◆ Göreviniz ◆
İran'ın Arap Baharı karşısındaki konumunu ele alan aşağıdaki yazıyı kaldığı yerden sürdürün.

Arap Baharıyla yeni paradigmaların oluştuğu bugünler de İran gündemi, Amerika için hayati önem taşıyor. Aynı anda dünyanın farklı devletlerine ve bölgelerine ilişkin yüzlerce rapor ve analizin üretildiği Washington’da ülkenin ulusal çıkarları söz konusu olduğunda her şey aniden bırakılıp güvenlik perspektifli politikalar ülkenin gündemine yerleşebiliyor.
Washington’un İran ile savaşı, 1979 devriminden itibaren Carter’dan Obama’ya farklı siyasi aktörün zamanla ortak bir İran politikası konusunda birleştiklerini gösteriyor. Bu ortak tavır Amerika’nın dış politika gündeminde hep üst sıralarda tutulmak istenilmektedir. İran bölgede nükleer güç, ekonomik ve askeri alanda güçlü olma istediğinden vazgeçmemesi nedeniyle Amerika tarafından çevreleme ve izolasyonist politikaların hedefi haline gelmiştir. ABD İran’da çoğu yer altında olduğu düşünülen nükleer tesislerini bombalamak adına başka herhangi bir politikanın olmadığı düşüncesindeyken, İran ise Amerika’yı emperyal devlet gözüyle nitelendirdiğinden iki devlet arasındaki bu çatışma devam ediyor. Diğer yandan Arap Baharı’nın kilidi olarak nitelendirilen Suriye’deki olaylarda rejimin olası yıkılması neticesinde İran’ın, ABD’nin “Şer Ekseni”ne girmesi kaçınılmazdır. Hamaset diplomasisini iyi bilen İranlılar için ulusal güvenlikleri söz konusu olduğunda kendi sınırlarının ötesindeki Şii kuşağında çatışma alanı yaratıp, aktörü kendi merkezinden çıkartma taktiği beliren örneklerden. Olayların tam bir iç çatışma durumu aldığı ve nereye gidildiğine yönelik belirsizlik İran Devrimi’nin Arap Baharı karşısında kaybettiğine dâhil birçok yazı ve makaleyi beraberinde getirdi. Bunlardan en çarpıcısı Rami Khouri’nin Lebanese Daily Star’da yayınladığı İran Arap Baharında Kaybediyor! (Iran is losing from the Arab Uprising) başlıklı yazısıydı. Ama tüm bunlar bir kenara İran henüz kaybetmedi sorusu kafalarda tartışılan bir diğer soru olma özelliği taşımaktadır. Tahran son günlerde hem konumu güçlendirmek hem de oyunun bir parçası olmamak adına giriştiği birçok faktörün olduğu söylenebilir. Bunları 5 ana başlık halinde toplamak gerekirse:
1. Suriye gibi azınlıkların iktidarda olduğu yerde mikro ayrışmaların henüz başlamaması ve Esed rejiminin direnmesi nedeniyle kaybettiğini söylemeyiz.

◆ Sağlanan Veriler ◆
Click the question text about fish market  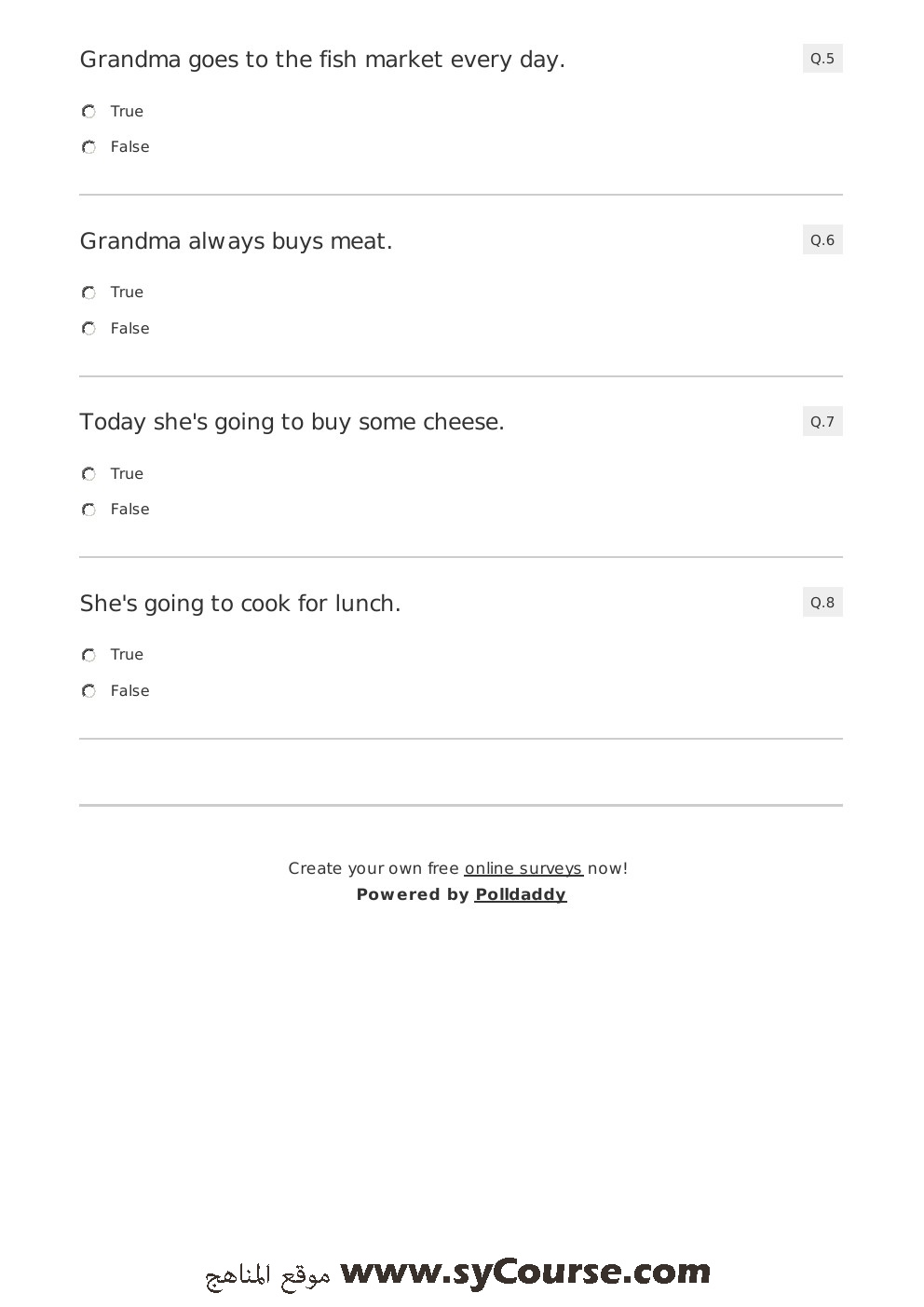pos(322,60)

◆ Alıştırma Yanıtı ◆
2. Suriye politikasında İran’ın taktiğinin son zamanlarda yumuşak ve faklı strateji kanallarıyla gittiğini görmek mümkündür. Bu bağlamda en iyi senaryo olası müdahale öncesinde muhalefet ile iletişim kurmak, en kötü senaryo ise rejimi korumaktır.
3. İran’a olası müdahale öncesinde yukarıda da bahsi geçen ve şuan da dondurulmuş olan Lübnan, (kısmi) Yemen ve Bahreyn’deki çatışmaları başlatmak olacaktır.
4. İran jeopolitiği ve stratejik müttefiklerin kaybedilmesi korkusuyla, şerrin bertaraf edilmesi için bölgede Filistin üzerinden oluşturulabilecek Yeni Arap-İsrail çatışmasıdır.
5. Son haftalarda İran topraklarından düşürülen ve adeta Ahmedinejad’ın bir medya şovu haline getirdiği insansız uçaklar konusudur. Bu insansız uçaklar sayesinde İran meşru müdafaa hakkını saklı tutmaktadır.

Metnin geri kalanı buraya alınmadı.